Task statement.
All lines in the data bearing the string "جوجه" should be identified and copied.

____

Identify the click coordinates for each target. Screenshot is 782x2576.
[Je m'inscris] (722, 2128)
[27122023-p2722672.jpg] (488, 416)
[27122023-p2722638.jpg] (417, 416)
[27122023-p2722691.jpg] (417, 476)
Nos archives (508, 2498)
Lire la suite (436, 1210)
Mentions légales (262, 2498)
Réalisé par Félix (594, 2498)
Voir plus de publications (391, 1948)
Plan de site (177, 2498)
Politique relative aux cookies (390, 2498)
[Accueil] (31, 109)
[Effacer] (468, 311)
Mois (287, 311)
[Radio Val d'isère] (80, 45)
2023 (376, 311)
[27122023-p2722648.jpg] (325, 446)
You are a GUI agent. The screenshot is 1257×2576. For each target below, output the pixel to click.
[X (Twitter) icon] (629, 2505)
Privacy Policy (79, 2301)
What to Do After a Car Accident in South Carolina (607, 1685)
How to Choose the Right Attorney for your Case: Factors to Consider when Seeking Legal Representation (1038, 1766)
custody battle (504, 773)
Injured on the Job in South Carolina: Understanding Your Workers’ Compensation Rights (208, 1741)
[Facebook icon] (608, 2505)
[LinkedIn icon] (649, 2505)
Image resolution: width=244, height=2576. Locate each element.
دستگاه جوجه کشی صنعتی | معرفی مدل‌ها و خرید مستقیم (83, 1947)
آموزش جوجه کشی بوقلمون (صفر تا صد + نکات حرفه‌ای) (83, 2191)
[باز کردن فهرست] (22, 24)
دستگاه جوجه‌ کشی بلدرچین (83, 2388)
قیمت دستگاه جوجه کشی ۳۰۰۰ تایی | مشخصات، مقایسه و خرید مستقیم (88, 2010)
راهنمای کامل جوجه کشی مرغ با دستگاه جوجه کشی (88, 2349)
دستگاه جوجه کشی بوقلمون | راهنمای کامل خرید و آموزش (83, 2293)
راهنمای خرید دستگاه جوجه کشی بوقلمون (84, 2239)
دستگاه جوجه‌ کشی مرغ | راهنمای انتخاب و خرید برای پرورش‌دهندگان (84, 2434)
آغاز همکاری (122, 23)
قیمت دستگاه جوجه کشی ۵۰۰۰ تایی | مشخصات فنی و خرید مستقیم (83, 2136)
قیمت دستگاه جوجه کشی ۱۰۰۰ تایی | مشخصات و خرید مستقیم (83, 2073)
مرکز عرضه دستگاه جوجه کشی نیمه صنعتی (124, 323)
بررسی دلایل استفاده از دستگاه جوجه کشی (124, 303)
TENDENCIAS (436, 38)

____

Result of the task.
دستگاه جوجه کشی صنعتی | معرفی مدل‌ها و خرید مستقیم (83, 1947)
آموزش جوجه کشی بوقلمون (صفر تا صد + نکات حرفه‌ای) (83, 2191)
دستگاه جوجه‌ کشی بلدرچین (83, 2388)
قیمت دستگاه جوجه کشی ۳۰۰۰ تایی | مشخصات، مقایسه و خرید مستقیم (88, 2010)
راهنمای کامل جوجه کشی مرغ با دستگاه جوجه کشی (88, 2349)
دستگاه جوجه کشی بوقلمون | راهنمای کامل خرید و آموزش (83, 2293)
راهنمای خرید دستگاه جوجه کشی بوقلمون (84, 2239)
دستگاه جوجه‌ کشی مرغ | راهنمای انتخاب و خرید برای پرورش‌دهندگان (84, 2434)
قیمت دستگاه جوجه کشی ۵۰۰۰ تایی | مشخصات فنی و خرید مستقیم (83, 2136)
قیمت دستگاه جوجه کشی ۱۰۰۰ تایی | مشخصات و خرید مستقیم (83, 2073)
مرکز عرضه دستگاه جوجه کشی نیمه صنعتی (124, 323)
بررسی دلایل استفاده از دستگاه جوجه کشی (124, 303)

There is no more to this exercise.